Basia Monka

Basia Monka – How boutique can you get?

Basia Monka – How boutique can you get?

Before coming to Israel, I liked buying clothes in Warsaw boutiques sometimes or when I visited Paris – shoes with a cat face, in a boutique, instead of a chain store. And no, you don’t have to be a spoiled rich person to have that need of a bit of luxury and pleasure in your life,  to think that something is almost tailored made for you.

In Tel Aviv, I quickly realized that, although a boutique is not an Israeli invention, it’s absolutely very well adapted in here. It’s much more than Shenkin Street boutiques with clothes. In Israel, almost everything is boutique! Boutiques bakeries, boutique trips, boutique hotels, one of them changing a lifeguard station into a temporary boutique hotel for two, on the beach, now. On not by the beach. Who wouldn’t what to stay there?
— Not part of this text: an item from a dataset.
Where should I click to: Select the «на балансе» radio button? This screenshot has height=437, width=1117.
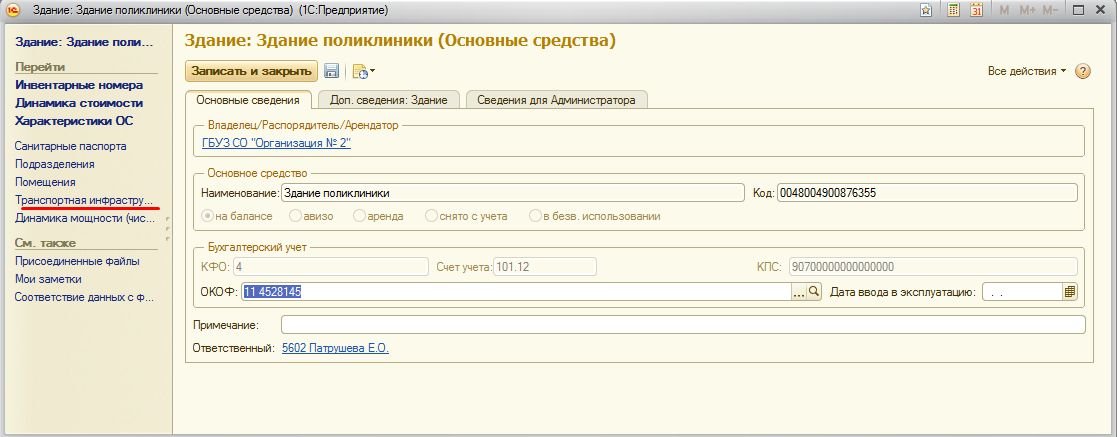(208, 216)
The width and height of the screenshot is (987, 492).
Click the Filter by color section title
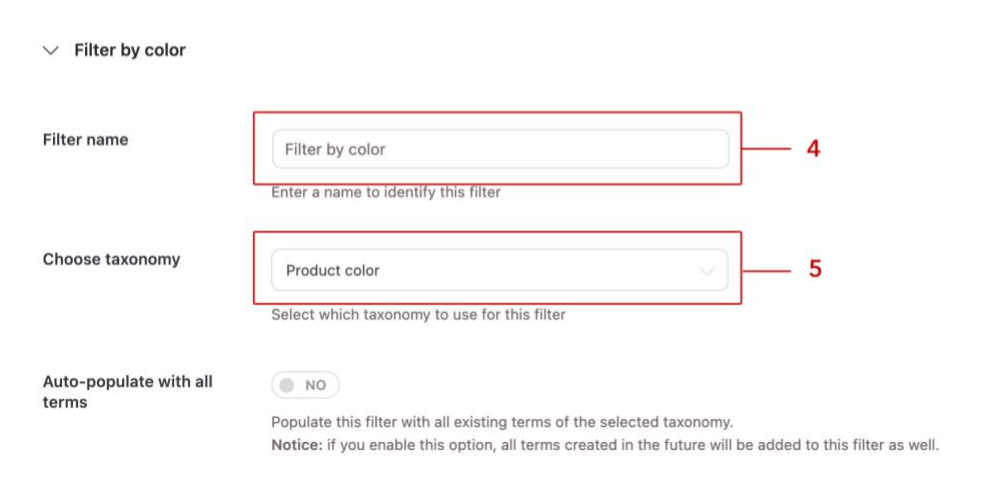(x=130, y=50)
Boutique is a symbol of luxury, and the size really matters (no, that’s not what you think, I am referring  to…). Small can be fantastic, but not when it comes to the size of your apartment. Then it’s just a small, tiny, a ‘tuna fish can size’ – as I say – apartment, where you try to compact your life and sometimes yet, to have guest over for Friday dinner! We have double standards for ‘small’.

Yesterday, sitting by the beach, I overheard a dilemma of a young Israeli guy, who was going to see an apartment of 23 meters, and was saying to a friend: “it’s nothing!”. (I apologize for listening in, but he was an actor and was on the stage volume… everyone around heard, not just me). Obviously he was not from Tel Aviv originally, but from a place in Israel where apartments are big and decent. In few years either he will be a great actor with a great income and will never remember that dilemma of 23 m., or he will become like other Tel Aviv residents, who don’t find anything strange in calling it an apartment and putting a tape on the windows for the winter, to stop the rain coming inside…  I told the guy, 23 is actually not that small. I might be not as long Israeli as he is, but I am a Tel-Avivit longer, apparently.
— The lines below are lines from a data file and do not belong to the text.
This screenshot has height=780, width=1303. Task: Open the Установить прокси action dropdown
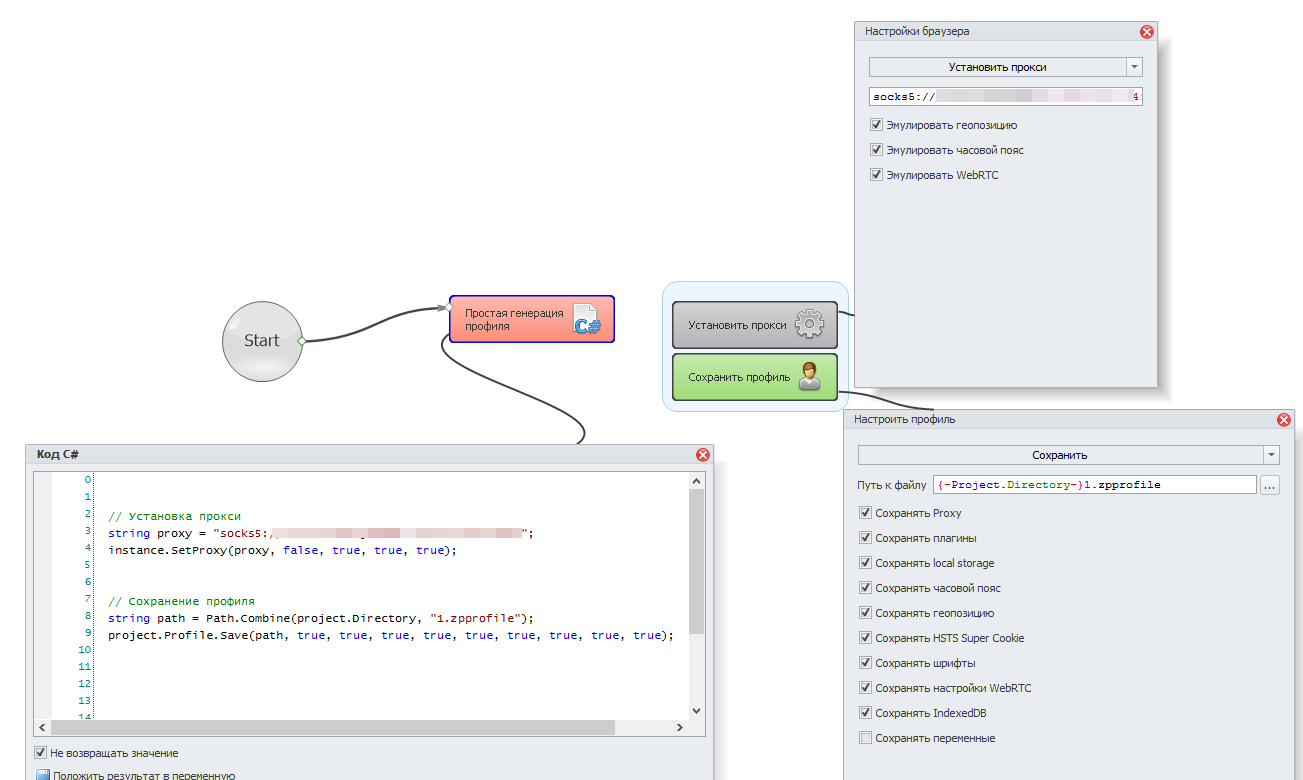(1134, 67)
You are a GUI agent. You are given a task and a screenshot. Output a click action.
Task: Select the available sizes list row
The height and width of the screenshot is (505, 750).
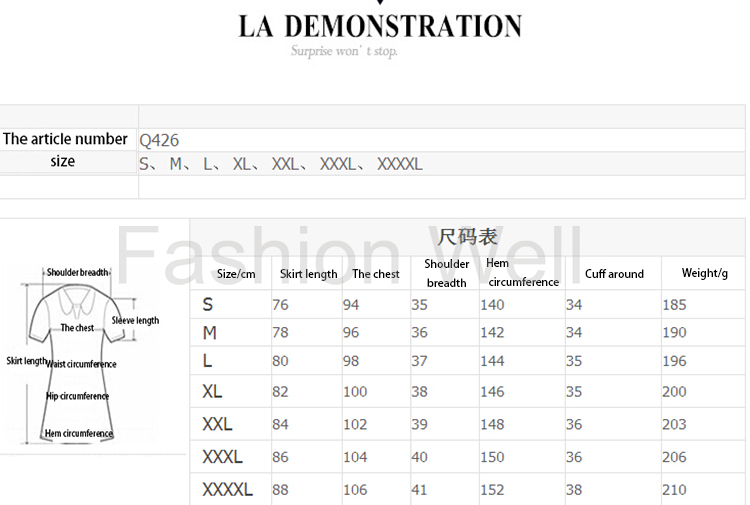[281, 164]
Some years ago, when I was visiting Israel as a tourist yet, I wanted to stay over my friend, he said his apartment is 24 meters square, so he could not host. 24? This is a room size not a flat, I thought… I could not imagine one can live in a space like that. Now I know, it can be smaller.

Due to the crazy high prices of rent in Tel Aviv, this is the reality. Many Tzabras (born here Israelis) share flats for many years. You would think it’s a student thing to do, but then you learn… it’s still a student thing here, too, just students are older here, so they live like younger for a longer time. Tricky? Most Israelis go to the army for three years after a high school. After the army many of them take a break for the ‘tiul gadol’ – a big trip. They grow their hair, travel for few months or a year in Asia or South America and enjoy the life the hippy way. Then they come back here, start the “real life”, including university. So it makes sense that in their late ‘20 or early ’30 they are living a student life. ‘Kacha ze be Israel’ (meaning: this way, it is in Israel)…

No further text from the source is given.